● **The data**:

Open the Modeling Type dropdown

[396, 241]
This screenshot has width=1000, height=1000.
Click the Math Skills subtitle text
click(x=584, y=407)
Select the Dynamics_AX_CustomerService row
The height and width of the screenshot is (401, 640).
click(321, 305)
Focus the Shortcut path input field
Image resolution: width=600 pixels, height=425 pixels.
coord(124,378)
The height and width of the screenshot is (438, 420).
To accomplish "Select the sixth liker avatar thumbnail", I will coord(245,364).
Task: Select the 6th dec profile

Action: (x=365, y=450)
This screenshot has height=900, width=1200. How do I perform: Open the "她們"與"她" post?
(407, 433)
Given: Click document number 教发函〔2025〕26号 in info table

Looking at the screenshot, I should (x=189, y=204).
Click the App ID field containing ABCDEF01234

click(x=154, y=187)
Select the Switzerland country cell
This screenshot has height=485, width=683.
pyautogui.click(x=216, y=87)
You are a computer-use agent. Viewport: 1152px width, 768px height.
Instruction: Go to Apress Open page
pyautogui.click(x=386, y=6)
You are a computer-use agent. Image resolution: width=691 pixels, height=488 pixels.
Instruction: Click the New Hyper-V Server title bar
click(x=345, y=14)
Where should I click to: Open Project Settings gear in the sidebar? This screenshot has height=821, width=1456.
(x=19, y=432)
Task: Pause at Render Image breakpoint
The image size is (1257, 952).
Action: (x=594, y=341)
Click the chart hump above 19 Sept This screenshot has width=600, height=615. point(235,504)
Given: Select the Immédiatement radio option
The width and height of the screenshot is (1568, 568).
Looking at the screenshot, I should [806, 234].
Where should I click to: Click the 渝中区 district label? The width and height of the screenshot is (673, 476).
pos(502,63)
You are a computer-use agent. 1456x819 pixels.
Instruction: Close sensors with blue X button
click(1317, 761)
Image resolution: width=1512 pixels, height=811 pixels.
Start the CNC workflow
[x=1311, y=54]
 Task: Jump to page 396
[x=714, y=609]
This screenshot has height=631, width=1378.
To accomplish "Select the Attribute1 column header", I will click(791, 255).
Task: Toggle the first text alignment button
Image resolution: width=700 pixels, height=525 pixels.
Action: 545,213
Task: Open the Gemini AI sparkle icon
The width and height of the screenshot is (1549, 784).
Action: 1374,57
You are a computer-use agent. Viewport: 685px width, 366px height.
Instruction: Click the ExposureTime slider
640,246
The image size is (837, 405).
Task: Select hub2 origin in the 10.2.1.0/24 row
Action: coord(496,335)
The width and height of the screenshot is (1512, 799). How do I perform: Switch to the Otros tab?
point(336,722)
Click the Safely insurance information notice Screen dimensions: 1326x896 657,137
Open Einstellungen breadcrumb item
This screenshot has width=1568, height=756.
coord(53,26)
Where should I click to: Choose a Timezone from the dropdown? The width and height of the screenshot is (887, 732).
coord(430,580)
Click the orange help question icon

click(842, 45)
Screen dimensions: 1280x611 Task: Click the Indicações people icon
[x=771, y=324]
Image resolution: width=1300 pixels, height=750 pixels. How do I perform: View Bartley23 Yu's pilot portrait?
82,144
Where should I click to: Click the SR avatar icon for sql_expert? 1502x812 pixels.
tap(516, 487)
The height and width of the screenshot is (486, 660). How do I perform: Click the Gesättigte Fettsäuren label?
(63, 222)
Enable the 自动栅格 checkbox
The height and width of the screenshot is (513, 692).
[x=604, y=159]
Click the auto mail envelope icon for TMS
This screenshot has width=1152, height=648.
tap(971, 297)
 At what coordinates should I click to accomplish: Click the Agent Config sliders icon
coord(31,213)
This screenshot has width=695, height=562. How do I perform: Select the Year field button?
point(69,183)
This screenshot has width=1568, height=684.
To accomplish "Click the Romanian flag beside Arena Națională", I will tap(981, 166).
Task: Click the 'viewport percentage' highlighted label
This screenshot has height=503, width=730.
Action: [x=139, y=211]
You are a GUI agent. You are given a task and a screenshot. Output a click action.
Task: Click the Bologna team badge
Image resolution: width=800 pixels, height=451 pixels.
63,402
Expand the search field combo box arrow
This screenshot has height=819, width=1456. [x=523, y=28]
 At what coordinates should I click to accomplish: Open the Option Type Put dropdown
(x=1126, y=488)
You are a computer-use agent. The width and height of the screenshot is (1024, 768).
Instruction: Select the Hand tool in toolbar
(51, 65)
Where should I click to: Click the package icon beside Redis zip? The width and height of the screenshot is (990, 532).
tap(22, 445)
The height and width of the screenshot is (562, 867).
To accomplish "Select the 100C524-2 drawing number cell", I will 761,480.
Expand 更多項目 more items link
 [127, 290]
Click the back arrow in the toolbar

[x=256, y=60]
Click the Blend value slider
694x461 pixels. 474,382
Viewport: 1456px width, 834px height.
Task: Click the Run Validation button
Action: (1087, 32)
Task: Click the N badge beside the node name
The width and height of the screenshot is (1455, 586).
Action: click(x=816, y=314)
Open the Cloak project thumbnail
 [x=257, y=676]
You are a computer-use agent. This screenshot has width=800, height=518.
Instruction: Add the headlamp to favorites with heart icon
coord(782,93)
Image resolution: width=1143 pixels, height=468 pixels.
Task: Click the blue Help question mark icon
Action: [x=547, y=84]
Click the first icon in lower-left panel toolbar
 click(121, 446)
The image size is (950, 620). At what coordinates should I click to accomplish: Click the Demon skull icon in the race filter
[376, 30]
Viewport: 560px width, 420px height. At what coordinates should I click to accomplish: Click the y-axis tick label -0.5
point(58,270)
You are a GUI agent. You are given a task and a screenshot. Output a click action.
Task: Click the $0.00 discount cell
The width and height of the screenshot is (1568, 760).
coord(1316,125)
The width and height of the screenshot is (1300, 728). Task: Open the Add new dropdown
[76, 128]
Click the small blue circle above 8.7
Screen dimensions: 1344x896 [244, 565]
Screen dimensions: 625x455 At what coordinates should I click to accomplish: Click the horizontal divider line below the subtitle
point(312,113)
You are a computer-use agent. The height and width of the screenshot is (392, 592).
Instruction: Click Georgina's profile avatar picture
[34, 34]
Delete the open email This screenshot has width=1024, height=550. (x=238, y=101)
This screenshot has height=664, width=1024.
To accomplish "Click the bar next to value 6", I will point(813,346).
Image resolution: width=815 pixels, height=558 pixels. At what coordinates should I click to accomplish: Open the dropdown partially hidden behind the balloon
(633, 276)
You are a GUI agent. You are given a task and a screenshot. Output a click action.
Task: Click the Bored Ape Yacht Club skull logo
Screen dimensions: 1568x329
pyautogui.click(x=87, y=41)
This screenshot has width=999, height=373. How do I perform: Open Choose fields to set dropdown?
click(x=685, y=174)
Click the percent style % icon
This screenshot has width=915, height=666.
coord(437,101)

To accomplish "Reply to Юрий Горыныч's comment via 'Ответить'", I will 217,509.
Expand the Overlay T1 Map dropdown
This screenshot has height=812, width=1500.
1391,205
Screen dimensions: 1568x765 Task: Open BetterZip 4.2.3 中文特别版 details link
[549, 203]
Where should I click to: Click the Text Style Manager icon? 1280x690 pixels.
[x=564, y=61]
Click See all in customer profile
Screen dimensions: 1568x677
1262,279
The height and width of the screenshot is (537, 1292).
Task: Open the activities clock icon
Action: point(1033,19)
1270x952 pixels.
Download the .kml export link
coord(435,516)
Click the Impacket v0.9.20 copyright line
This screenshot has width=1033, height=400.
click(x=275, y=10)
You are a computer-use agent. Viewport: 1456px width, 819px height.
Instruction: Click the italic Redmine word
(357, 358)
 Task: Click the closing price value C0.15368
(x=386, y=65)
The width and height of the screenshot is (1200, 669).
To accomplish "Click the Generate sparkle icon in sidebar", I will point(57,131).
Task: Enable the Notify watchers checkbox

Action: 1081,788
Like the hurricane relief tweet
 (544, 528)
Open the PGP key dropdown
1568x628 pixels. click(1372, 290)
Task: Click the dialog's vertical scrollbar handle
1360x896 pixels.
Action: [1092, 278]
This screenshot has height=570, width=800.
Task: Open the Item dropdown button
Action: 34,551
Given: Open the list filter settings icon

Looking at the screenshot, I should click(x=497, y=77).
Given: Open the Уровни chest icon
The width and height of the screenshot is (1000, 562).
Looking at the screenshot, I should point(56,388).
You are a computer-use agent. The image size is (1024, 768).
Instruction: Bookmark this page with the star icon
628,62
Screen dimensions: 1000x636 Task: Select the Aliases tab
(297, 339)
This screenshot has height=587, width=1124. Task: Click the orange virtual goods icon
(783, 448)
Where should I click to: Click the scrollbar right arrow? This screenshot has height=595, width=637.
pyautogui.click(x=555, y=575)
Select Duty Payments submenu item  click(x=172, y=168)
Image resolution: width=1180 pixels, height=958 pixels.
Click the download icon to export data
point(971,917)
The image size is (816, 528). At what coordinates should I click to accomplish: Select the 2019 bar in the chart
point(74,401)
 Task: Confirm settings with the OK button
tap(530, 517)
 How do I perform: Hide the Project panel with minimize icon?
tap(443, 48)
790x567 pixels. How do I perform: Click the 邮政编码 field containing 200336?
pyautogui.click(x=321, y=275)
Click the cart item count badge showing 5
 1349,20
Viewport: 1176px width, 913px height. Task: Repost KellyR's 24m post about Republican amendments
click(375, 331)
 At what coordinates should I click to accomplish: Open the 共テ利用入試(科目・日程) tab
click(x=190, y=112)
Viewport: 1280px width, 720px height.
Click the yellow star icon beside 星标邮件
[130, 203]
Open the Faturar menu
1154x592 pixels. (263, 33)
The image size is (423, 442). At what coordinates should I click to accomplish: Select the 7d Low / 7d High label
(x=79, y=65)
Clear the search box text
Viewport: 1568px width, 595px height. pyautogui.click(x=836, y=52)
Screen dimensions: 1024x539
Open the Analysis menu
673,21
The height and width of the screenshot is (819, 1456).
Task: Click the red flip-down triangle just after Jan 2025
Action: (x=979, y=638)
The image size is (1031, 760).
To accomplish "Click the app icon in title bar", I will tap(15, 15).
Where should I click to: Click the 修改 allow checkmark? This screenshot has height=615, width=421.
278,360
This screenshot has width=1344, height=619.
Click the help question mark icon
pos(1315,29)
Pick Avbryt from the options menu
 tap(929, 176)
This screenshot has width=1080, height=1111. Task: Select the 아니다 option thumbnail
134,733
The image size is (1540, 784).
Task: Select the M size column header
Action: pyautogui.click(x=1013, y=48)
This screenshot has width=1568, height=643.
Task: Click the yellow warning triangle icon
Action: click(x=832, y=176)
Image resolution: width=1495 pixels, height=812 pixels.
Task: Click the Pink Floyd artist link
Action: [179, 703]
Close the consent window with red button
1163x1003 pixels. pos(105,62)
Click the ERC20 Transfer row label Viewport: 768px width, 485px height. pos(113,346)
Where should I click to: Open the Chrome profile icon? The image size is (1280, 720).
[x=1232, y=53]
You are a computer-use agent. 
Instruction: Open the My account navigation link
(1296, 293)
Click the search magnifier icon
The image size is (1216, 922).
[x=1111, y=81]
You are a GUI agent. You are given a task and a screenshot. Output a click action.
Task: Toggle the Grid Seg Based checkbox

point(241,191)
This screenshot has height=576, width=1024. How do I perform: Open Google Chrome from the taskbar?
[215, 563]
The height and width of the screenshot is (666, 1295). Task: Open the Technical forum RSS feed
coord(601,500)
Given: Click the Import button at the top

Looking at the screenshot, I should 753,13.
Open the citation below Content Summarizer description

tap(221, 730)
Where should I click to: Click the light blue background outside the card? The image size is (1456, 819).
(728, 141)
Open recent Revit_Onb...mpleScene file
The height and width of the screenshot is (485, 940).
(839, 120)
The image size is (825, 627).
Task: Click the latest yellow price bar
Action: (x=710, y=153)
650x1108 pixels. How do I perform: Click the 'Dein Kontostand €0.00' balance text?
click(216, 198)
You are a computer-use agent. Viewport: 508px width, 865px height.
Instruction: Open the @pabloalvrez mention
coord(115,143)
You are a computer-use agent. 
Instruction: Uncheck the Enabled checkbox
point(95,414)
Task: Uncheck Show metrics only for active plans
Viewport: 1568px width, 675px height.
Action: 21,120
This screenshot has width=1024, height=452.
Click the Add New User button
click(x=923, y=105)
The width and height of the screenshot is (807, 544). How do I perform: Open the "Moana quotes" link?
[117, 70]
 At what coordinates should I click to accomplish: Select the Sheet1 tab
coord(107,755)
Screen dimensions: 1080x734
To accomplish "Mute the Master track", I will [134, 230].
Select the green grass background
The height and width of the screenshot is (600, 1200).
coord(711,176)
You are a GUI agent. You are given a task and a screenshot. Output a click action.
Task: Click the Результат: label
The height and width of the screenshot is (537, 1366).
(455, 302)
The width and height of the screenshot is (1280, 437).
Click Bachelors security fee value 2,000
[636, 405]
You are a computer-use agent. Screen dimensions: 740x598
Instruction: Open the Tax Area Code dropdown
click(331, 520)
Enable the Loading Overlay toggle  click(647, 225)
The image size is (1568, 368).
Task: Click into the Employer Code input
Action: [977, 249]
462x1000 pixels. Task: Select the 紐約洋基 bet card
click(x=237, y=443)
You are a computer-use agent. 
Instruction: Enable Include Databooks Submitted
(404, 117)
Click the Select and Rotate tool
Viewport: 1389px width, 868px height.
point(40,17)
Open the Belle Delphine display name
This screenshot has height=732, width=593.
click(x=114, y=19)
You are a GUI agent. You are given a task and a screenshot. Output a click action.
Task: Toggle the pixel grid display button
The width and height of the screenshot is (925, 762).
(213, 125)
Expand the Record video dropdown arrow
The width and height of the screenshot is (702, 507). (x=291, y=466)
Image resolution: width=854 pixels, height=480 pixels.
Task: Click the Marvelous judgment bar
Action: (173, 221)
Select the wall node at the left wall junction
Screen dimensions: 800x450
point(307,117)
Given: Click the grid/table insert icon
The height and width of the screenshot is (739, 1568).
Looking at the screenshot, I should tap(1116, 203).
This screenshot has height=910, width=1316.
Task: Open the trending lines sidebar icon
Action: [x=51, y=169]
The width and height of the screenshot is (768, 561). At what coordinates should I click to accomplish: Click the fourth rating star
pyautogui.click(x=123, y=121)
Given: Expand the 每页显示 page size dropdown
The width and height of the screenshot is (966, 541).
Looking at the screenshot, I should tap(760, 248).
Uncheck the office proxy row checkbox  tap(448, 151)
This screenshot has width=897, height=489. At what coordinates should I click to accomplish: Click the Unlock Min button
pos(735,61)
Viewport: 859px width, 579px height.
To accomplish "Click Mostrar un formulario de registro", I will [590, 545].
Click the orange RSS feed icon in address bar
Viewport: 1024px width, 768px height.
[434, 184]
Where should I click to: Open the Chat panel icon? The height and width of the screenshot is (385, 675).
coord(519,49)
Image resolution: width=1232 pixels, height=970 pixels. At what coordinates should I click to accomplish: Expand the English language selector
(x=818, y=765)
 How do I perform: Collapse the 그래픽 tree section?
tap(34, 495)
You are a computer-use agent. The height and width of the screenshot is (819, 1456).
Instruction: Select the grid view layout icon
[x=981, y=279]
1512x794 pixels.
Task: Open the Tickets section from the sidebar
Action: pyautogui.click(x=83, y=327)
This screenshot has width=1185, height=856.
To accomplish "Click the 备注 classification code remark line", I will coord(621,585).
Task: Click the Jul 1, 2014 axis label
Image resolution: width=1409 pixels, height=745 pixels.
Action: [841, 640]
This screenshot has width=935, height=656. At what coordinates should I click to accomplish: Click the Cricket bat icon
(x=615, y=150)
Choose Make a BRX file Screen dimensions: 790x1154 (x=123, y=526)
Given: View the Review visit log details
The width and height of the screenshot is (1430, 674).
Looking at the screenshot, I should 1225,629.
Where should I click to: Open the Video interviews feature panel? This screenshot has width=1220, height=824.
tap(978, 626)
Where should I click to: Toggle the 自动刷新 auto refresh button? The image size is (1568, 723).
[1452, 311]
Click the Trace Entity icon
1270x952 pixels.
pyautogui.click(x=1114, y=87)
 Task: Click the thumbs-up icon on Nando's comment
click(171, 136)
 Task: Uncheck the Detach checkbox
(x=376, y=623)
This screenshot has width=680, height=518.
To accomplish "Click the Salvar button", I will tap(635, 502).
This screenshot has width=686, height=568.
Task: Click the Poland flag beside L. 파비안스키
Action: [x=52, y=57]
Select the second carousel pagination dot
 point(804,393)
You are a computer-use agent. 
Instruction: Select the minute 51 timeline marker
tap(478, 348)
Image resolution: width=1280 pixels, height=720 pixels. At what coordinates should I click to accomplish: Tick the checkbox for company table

● **Exercise goal**: Return the items above without any change, starting with the line that contains "Given: Click document" and going on through the line that contains "Action: (x=594, y=341)", both included.

● **Output for this exercise**:
Given: Click document number 教发函〔2025〕26号 in info table

Looking at the screenshot, I should (x=189, y=204).
Click the App ID field containing ABCDEF01234

click(x=154, y=187)
Select the Switzerland country cell
This screenshot has height=485, width=683.
pyautogui.click(x=216, y=87)
You are a computer-use agent. Viewport: 1152px width, 768px height.
Instruction: Go to Apress Open page
pyautogui.click(x=386, y=6)
You are a computer-use agent. Image resolution: width=691 pixels, height=488 pixels.
Instruction: Click the New Hyper-V Server title bar
click(x=345, y=14)
Where should I click to: Open Project Settings gear in the sidebar? This screenshot has height=821, width=1456.
(x=19, y=432)
Task: Pause at Render Image breakpoint
The image size is (1257, 952).
Action: (x=594, y=341)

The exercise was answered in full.